Why another Protocol Buffers implementation?

upb has a significantly different design than other Protocol Buffers implementations. upb’s design delivers a unique combination of flexibility and performance that is powered by a JIT compiler.

Traditional protobuf implementations tightly couple the decoder/parser with a data structure representation. You parse a protobuf with an API call like:

my_proto.ParseFromString(serialized);

This is convenient if a fully-populated instance of my_proto is what you want. But what if your use case is any of these:

  • you want an instance of my_proto, but only need a few fields and don’t want to pay the cost of decoding all submessages.
  • you want to decode the protobuf into your own custom data structure.
  • you want to do stream processing of the protobuf.

upb supports all of these use cases by offering an event-based parser, like SAX for XML. The parser calls your handler functions every time a value is parsed off the wire, so you can worry about consuming the data without having to know anything about the wire format (in fact, the same code can consume output from multiple wire formats, for example both binary format and text format).

Everything about the parser is configurable at runtime.

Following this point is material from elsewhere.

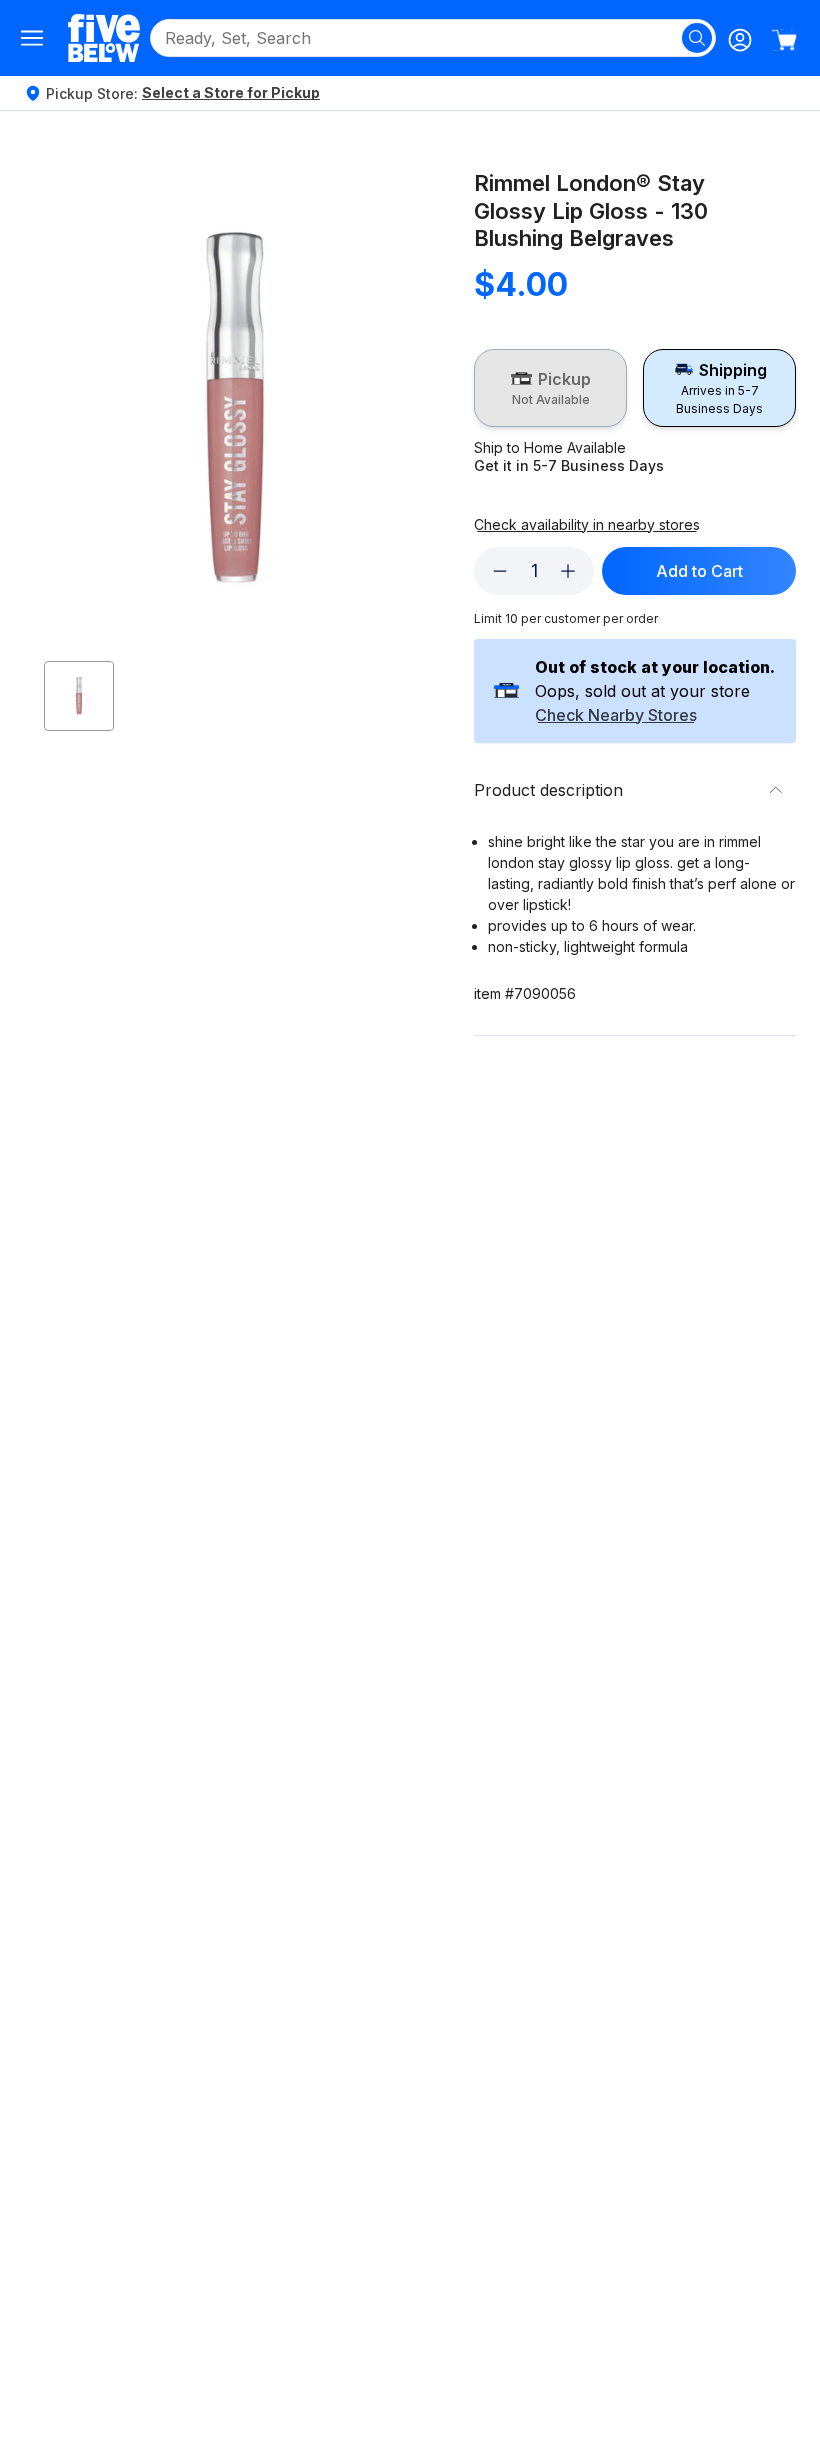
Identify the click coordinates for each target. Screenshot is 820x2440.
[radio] (550, 388)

You can create/load your own schemas at runtime using the upb::MessageDef, upb::FieldDef, and upb::EnumDef classes. You can create your own tables of handlers using upb::Handlers, one for each field in the upb::MessageDef — any fields you don’t set handlers for will simply cause that field to be skipped. And from the upb::Handlers you can create any number of parsers for any supported wire format — besides protobuf binary and text format, there are plans to support JSON also!

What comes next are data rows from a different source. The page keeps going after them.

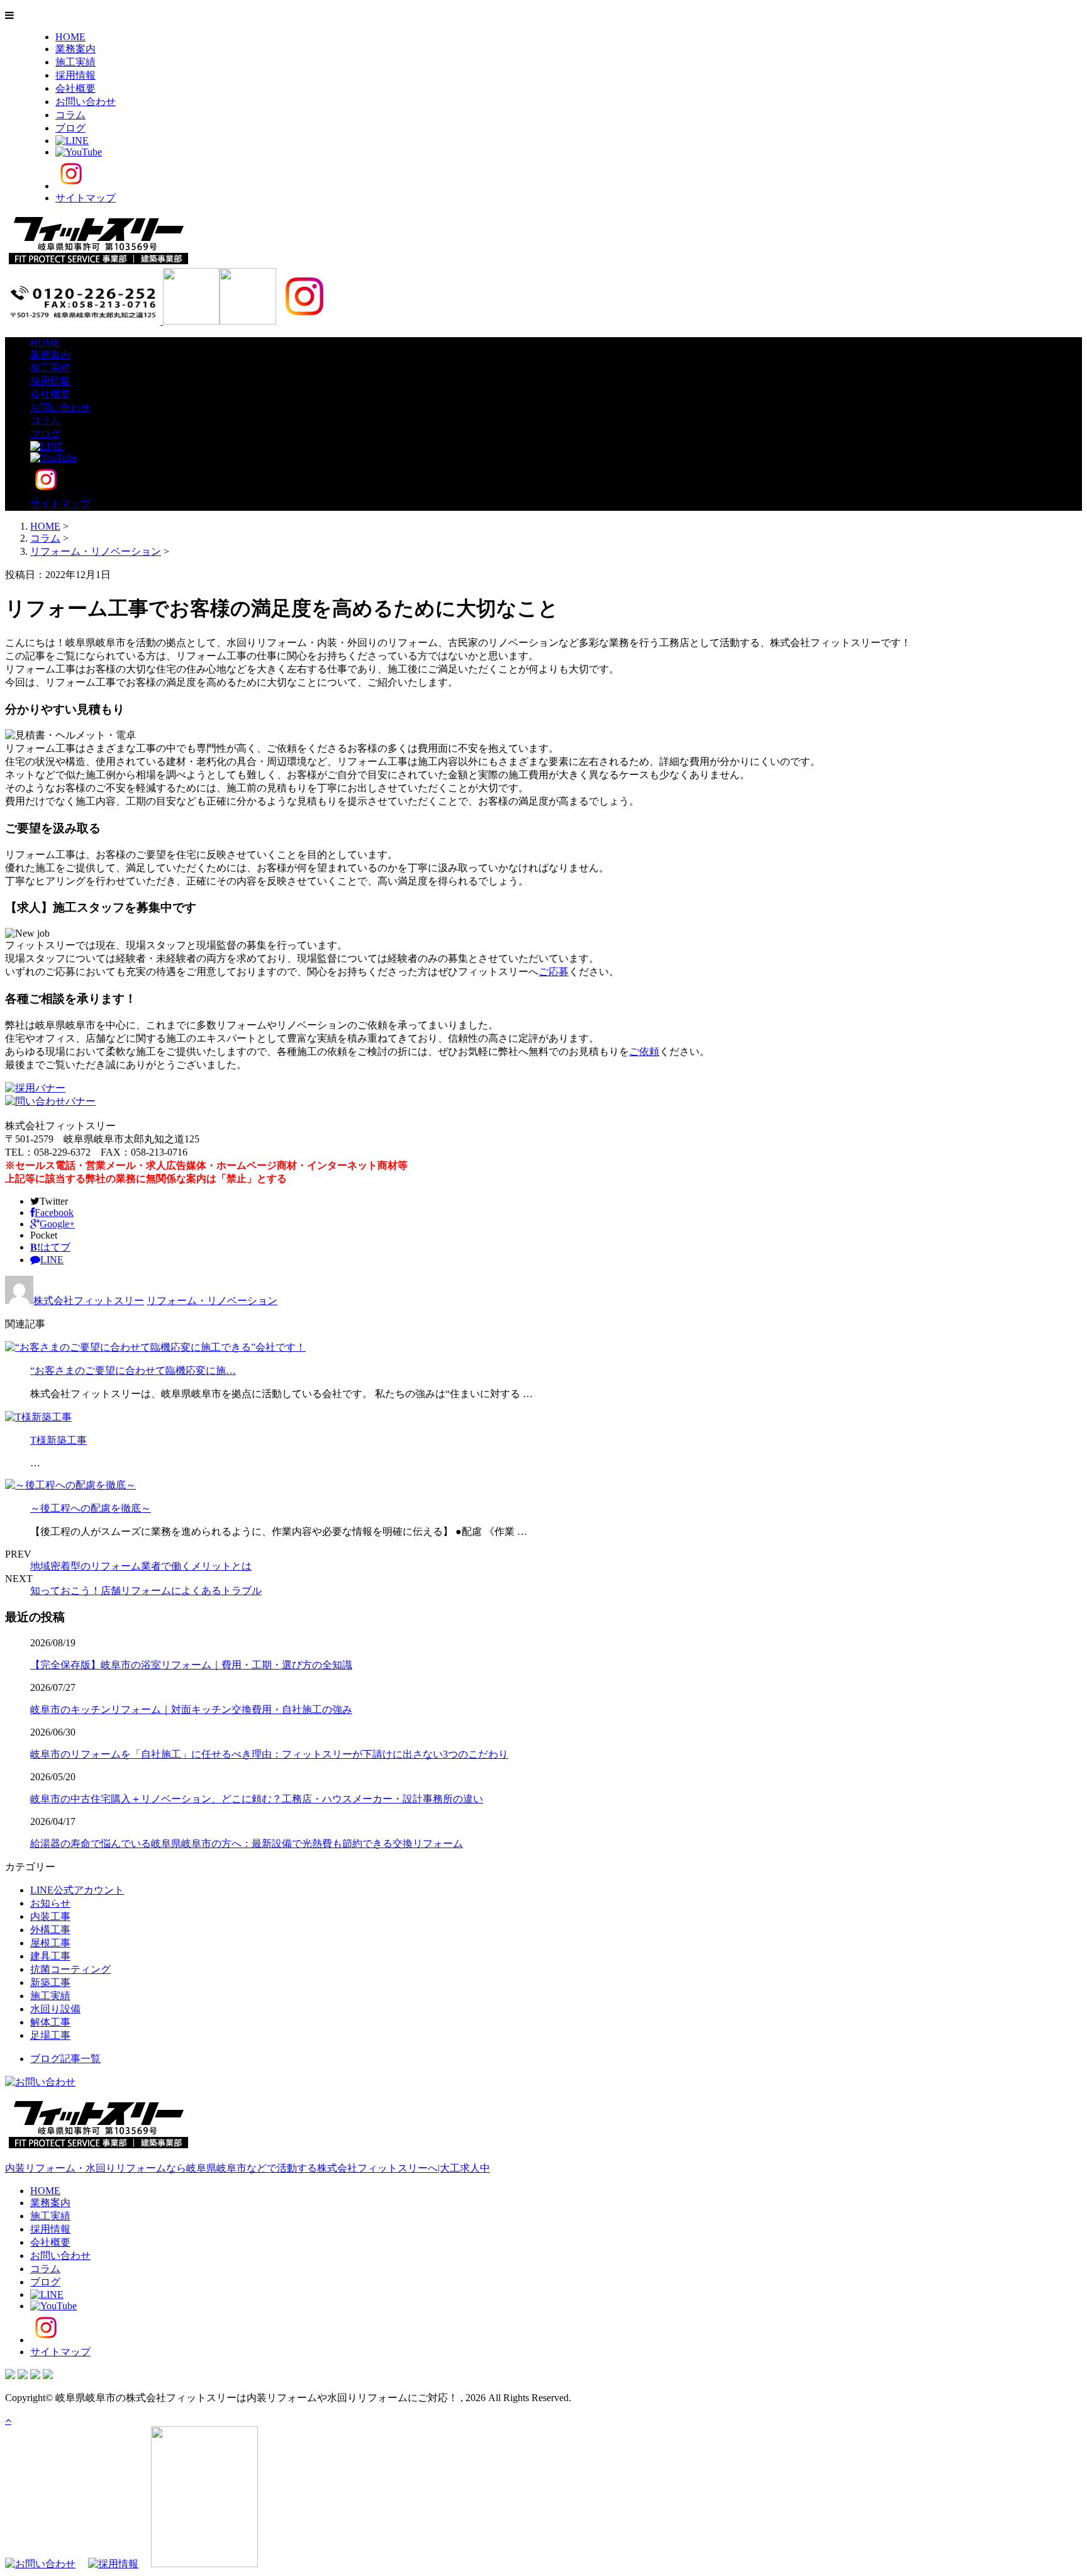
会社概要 (75, 88)
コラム (70, 114)
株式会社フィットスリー (88, 1300)
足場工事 (50, 2035)
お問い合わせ (85, 101)
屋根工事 (50, 1943)
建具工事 (50, 1956)
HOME (70, 36)
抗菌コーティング (70, 1969)
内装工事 (50, 1916)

The upb interface is powerful enough that the upb parser is capable of parsing protobufs into Google’s C++ protobuf classes at roughly the same speed as the built-in parsers for those classes (and these are highly optimized parsers that have been meticulously optimized over years of internal use at Google). This attests to both upb’s speed and flexibility.

Support for Dynamic Languages

An explicit goal for upb is to enable simpler/faster dynamic language support for Protocol Buffers. All of the upb classes for representing protobuf schemas (upb::MessageDef et al) use a memory management scheme that makes them much more amenable to wrapping than Google’s google::protobuf::Descriptor classes. upb is much more hands-off about memory management and threading semantics, which should make it easier to integrate into language runtimes.